- Quoted passage -
'''

Tagged as: Dating, Family<< Previous question   Next question >>
Question - (2 November 2010) 6 Answers - (Newest, 3 November 2010)
A female United States age 30-35, anonymous writes:

Ok, basically...I am feeling like I have to choose between my boyfriend of a year and my family. I have always been reallyyyy close to my family - my parents and my 3 siblings. My siblings know me as I am but I suppose I've always hidden a lot about me to my parents. They are very conservative and christian and I always hid the party side of myself from them. (Hey, I was a college student, it's not wrong to party.) Also, I live about a little over an hour from my parents and 2-4 hours from the rest of them. Before my boyfriend I was travelling to see family anywhere from 1 to all weekends out of the month, whether it be a day trip or a whole weekend trip. Moreover.. I've always been the baby of my family and my parents always butted too much into my business.

My boyfriend pointed out, and I agree, that I missed out on something every kid goes through - to break away from your parents and show you are old enough to take care of yourself. He has spent much time and effort with me helping me to do so throughout the relationship. I've told my parents I was doing things they didn't approve of - like moving in with him - and I've gotten into a feud with my mom which ended with her agreeing not to make me feel obligated to do things. I've cut myself off financially, etc.

After all this time, I feel as though I have completely cut myself off from my home life. And when I do go home now, I don't feel the same. I feel like I'm making up for lost time and not just enjoying it like it's just what I decided to do that weekend - if that makes sense. I don't see any of my home friends except for one - who I saw about 3 times in the past 1-2 months but before that I rarely saw her for a much longer period of time, and I think it's going to be a while before I see her again now. I haven't seen extended family in a while and I used to be very close to my mom's side and see them semi-often.

'''

- Task set -
a: Summarize the forum post in two sentences.
b: Please extract the forum post's text between "My boyfriend pointed" and "off financially, etc.", inclusive.

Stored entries

'''

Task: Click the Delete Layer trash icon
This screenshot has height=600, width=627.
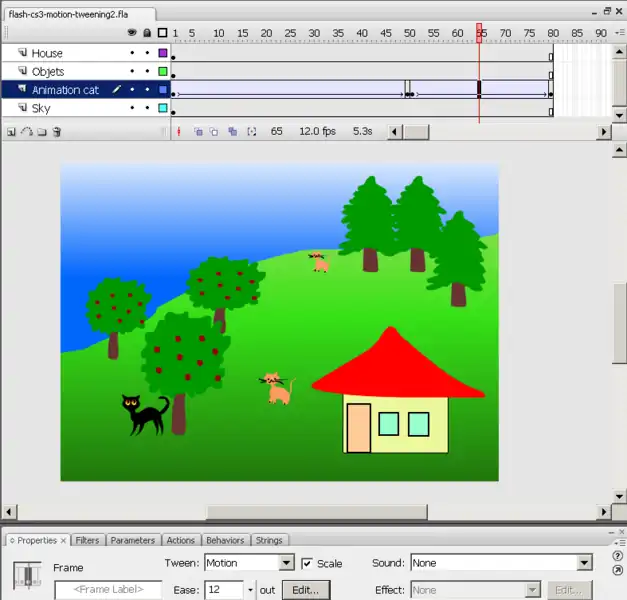Action: coord(57,132)
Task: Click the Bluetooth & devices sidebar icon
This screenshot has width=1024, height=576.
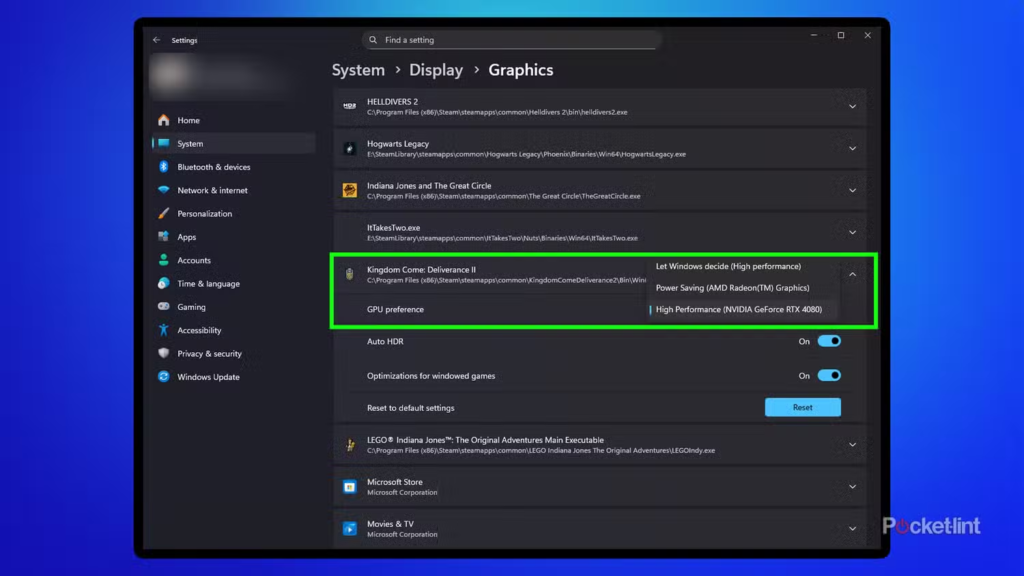Action: pyautogui.click(x=163, y=167)
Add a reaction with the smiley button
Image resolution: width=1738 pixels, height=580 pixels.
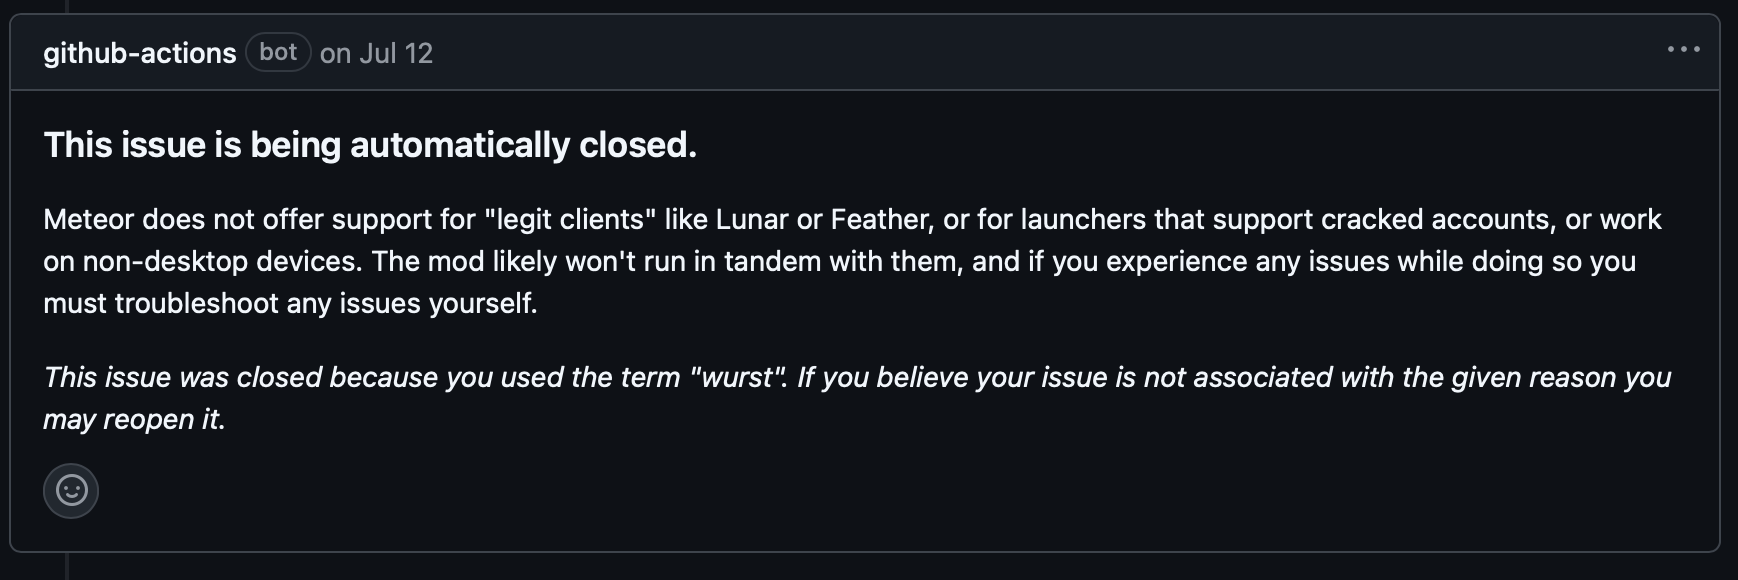(x=71, y=490)
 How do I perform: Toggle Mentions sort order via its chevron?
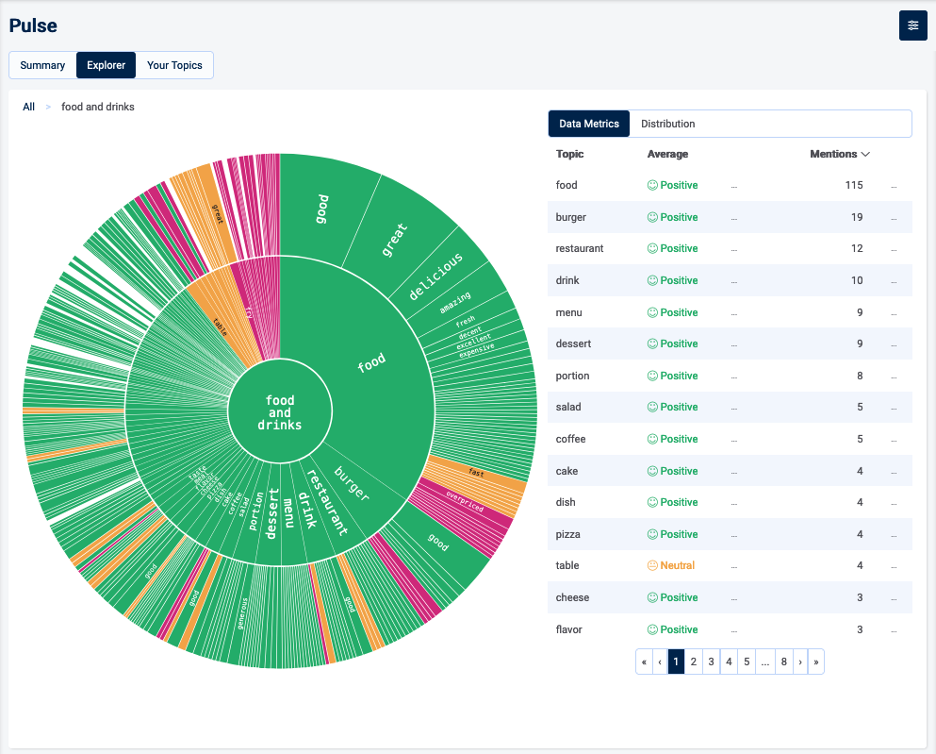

'''

- Outputs in order -
a: The writer has always been very close to her parents and three siblings but feels she must choose between them and her boyfriend of a year, who has helped her break away from her conservative, intrusive parents. After telling them about moving in with him and cutting herself off financially, she feels completely cut off from her home life, no longer feels the same when she visits, and rarely sees her home friends or extended family.

b:
My boyfriend pointed out, and I agree, that I missed out on something every kid goes through - to break away from your parents and show you are old enough to take care of yourself. He has spent much time and effort with me helping me to do so throughout the relationship. I've told my parents I was doing things they didn't approve of - like moving in with him - and I've gotten into a feud with my mom which ended with her agreeing not to make me feel obligated to do things. I've cut myself off financially, etc.